(Dataset entries)
╭──

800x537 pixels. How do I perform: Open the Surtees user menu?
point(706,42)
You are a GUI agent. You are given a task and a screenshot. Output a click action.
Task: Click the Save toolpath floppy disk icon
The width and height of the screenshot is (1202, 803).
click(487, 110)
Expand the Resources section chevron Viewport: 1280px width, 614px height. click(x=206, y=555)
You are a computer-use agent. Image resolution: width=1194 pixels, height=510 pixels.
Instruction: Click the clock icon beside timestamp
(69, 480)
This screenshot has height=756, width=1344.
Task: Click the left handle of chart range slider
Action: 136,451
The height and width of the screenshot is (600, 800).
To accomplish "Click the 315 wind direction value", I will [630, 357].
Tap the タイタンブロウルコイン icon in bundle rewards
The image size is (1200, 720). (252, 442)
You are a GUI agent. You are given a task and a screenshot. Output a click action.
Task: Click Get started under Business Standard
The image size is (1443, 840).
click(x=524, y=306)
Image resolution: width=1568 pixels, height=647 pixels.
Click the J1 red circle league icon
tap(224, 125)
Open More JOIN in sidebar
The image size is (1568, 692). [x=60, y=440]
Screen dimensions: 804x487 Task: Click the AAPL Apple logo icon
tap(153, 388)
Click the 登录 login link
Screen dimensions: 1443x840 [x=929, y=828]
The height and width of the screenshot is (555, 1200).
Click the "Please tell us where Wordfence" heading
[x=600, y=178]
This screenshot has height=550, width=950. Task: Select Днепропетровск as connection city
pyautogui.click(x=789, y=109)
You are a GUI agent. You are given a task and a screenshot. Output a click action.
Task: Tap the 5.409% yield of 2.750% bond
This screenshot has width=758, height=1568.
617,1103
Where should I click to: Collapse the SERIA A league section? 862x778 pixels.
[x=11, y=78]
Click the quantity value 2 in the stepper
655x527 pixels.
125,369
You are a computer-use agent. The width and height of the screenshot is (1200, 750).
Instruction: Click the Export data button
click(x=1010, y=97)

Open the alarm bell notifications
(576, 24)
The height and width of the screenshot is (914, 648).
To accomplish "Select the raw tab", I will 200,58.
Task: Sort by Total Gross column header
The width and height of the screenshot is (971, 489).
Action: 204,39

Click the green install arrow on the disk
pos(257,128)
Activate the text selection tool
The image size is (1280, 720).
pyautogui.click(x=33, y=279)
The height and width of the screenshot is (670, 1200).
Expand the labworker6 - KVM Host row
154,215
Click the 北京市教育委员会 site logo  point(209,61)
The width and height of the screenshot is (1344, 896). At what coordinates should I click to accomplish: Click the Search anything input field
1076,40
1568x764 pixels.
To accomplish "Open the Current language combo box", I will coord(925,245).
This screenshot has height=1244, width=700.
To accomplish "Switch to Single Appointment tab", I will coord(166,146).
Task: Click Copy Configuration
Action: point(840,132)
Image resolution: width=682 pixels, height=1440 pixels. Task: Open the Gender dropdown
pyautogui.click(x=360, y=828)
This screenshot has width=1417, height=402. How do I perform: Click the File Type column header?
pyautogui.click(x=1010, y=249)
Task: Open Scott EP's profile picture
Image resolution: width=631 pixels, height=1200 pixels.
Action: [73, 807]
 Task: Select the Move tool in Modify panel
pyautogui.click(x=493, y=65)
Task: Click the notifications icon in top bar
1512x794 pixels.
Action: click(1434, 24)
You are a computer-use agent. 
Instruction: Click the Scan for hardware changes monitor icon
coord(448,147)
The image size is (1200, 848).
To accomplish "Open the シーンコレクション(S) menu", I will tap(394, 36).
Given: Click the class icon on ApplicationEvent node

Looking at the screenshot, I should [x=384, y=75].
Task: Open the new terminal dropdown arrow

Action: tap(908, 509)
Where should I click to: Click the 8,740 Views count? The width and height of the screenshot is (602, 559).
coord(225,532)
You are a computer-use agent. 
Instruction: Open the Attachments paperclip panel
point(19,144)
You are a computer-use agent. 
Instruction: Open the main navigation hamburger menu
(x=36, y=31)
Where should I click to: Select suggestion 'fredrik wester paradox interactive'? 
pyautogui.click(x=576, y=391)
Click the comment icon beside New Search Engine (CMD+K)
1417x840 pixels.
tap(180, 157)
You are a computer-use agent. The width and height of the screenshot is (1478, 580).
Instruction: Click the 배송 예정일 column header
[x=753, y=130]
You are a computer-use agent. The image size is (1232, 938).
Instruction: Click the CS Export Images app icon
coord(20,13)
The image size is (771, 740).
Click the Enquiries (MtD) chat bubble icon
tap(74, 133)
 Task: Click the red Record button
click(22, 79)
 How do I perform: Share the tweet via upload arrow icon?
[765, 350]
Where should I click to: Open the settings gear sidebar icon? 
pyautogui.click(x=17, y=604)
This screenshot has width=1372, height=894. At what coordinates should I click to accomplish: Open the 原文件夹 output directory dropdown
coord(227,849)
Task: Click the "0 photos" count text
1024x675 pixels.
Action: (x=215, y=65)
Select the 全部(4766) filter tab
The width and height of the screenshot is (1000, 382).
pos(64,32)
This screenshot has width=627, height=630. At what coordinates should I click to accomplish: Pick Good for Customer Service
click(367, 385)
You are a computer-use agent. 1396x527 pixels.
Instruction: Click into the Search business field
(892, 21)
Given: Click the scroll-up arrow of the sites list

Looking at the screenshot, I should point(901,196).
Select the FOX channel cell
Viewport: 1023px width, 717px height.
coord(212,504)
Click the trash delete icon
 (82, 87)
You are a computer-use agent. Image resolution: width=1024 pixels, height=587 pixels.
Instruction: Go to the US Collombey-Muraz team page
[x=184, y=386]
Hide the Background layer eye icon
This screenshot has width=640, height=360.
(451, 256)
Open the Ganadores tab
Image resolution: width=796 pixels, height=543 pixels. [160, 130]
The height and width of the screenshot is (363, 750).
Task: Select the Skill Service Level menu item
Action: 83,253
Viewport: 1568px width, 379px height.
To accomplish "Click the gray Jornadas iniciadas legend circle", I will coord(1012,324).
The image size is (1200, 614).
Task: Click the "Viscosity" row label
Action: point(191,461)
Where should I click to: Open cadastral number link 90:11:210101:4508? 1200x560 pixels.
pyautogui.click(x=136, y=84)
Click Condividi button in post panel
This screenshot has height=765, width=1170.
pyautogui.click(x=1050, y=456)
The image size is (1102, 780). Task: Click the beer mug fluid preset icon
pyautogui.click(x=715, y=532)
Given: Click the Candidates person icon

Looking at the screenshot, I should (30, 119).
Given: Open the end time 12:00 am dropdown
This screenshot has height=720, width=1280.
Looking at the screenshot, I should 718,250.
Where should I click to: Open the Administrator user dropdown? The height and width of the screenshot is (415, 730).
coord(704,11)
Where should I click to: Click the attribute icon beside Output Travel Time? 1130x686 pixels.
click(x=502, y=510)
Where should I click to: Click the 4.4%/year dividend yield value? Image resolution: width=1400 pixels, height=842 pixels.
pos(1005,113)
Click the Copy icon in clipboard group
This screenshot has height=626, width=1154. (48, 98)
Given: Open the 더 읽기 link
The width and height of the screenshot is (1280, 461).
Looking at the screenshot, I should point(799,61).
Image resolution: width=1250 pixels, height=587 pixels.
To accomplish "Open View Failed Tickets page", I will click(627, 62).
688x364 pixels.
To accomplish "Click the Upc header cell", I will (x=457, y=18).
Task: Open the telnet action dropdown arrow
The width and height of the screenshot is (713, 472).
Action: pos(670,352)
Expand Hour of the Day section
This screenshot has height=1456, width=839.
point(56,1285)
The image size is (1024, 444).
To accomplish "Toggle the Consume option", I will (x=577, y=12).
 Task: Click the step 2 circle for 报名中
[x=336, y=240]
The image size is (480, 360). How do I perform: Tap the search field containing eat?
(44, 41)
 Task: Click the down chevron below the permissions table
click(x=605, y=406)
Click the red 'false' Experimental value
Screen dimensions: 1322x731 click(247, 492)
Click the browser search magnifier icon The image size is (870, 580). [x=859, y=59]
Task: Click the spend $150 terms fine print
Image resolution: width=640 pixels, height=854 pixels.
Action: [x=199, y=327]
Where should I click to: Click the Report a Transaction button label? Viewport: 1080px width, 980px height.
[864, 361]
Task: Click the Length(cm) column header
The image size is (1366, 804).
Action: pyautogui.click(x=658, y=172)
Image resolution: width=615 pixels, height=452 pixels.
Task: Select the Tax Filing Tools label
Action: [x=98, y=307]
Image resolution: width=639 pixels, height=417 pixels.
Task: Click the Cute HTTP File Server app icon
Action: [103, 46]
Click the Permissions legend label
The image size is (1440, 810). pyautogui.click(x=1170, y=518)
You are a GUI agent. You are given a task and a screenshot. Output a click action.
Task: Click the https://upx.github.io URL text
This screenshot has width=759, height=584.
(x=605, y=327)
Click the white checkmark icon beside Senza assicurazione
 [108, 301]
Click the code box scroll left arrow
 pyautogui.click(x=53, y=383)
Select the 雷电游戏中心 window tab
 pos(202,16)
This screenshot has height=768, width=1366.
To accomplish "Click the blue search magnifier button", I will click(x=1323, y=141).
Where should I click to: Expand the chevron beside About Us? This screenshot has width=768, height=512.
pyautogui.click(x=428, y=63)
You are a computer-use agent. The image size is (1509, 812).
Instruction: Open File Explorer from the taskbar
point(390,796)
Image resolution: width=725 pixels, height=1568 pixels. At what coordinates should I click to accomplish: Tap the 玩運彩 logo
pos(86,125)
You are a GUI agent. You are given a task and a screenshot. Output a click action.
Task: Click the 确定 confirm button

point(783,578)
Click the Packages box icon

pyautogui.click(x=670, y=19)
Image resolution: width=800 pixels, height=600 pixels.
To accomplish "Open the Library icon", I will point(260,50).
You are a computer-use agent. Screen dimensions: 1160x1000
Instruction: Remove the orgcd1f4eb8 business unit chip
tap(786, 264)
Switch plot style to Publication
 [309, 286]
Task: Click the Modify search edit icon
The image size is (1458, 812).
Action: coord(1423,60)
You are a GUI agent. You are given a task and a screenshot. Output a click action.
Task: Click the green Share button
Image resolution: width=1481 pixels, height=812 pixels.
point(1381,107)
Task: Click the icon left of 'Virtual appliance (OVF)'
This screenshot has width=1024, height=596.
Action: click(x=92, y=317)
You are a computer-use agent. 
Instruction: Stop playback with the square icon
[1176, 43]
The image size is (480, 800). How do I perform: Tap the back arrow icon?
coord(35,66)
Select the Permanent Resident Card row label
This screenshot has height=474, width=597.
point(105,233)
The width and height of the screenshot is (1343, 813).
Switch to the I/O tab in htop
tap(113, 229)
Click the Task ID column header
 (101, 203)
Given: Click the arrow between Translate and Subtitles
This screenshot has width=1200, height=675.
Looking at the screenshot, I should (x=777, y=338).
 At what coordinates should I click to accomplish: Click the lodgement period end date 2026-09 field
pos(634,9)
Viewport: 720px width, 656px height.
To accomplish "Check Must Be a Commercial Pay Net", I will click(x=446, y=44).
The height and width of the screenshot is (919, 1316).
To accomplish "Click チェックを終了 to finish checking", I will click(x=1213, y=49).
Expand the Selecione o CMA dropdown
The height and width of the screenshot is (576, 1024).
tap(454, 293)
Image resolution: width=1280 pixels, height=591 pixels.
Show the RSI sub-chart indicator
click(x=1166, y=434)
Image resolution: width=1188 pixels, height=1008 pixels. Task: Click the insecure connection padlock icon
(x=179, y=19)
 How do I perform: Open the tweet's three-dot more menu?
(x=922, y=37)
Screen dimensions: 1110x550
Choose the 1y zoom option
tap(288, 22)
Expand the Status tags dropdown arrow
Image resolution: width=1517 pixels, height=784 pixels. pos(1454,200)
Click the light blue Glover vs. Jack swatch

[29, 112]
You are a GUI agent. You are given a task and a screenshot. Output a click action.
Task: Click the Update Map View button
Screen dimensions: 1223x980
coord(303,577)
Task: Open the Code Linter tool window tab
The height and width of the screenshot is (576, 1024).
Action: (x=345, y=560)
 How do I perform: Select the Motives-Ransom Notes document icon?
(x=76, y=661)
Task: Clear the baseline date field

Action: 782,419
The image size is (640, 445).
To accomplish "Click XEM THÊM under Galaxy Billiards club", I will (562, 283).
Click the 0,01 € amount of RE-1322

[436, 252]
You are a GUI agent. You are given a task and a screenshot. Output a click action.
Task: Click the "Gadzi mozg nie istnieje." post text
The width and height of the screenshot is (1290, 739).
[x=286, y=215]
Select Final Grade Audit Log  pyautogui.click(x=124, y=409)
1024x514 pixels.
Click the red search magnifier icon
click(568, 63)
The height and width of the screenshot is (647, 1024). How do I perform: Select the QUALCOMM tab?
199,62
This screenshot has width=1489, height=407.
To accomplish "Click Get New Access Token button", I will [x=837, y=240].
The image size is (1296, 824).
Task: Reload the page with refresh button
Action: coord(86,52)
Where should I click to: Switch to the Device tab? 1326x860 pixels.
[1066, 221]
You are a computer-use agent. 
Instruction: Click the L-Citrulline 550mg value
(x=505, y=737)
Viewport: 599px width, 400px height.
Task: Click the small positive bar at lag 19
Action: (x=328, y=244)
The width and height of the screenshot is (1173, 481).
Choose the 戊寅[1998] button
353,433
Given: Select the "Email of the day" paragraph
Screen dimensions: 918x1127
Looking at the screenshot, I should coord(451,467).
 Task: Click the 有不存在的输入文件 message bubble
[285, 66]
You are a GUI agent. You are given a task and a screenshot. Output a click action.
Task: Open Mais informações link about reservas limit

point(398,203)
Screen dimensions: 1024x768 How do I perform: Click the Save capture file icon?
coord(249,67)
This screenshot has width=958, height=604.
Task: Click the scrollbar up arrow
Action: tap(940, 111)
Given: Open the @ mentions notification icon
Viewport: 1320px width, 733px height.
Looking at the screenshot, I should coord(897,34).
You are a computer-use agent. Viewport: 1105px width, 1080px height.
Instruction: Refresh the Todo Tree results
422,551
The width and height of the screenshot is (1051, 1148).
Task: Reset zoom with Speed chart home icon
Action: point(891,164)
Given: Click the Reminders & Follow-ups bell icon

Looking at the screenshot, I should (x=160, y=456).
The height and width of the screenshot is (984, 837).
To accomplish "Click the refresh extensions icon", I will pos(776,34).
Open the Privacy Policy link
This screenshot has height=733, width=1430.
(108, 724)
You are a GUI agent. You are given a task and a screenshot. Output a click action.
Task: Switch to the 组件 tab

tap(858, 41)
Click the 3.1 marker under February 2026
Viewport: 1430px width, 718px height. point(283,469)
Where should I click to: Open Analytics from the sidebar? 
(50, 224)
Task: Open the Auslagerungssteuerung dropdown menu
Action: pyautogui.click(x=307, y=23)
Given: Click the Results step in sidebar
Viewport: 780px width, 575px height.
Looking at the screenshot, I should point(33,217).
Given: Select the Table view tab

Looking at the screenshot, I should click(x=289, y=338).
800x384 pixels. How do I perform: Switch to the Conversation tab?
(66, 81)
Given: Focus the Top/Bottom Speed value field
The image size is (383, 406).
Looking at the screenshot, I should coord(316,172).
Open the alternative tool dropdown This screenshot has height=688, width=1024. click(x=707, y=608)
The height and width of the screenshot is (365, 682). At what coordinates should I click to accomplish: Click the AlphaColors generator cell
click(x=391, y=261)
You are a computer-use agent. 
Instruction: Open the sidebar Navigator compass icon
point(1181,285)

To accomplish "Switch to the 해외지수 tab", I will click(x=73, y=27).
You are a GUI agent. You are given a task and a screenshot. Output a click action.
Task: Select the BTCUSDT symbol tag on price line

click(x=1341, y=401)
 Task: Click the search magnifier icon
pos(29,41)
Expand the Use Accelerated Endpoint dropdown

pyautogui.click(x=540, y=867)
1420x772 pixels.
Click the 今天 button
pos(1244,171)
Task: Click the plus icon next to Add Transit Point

╰──

▶ _WHAT IS REQUIRED_: In the entries above, find the line with "Instruction: Click into" and the line with "You are a computer-use agent. Image resolution: width=1024", then restate word for word both of them and every line between, with nothing more.

▶ _OUTPUT FOR THIS EXERCISE_:
Instruction: Click into the Search business field
(892, 21)
Given: Click the scroll-up arrow of the sites list

Looking at the screenshot, I should point(901,196).
Select the FOX channel cell
Viewport: 1023px width, 717px height.
coord(212,504)
Click the trash delete icon
 (82, 87)
You are a computer-use agent. Image resolution: width=1024 pixels, height=587 pixels.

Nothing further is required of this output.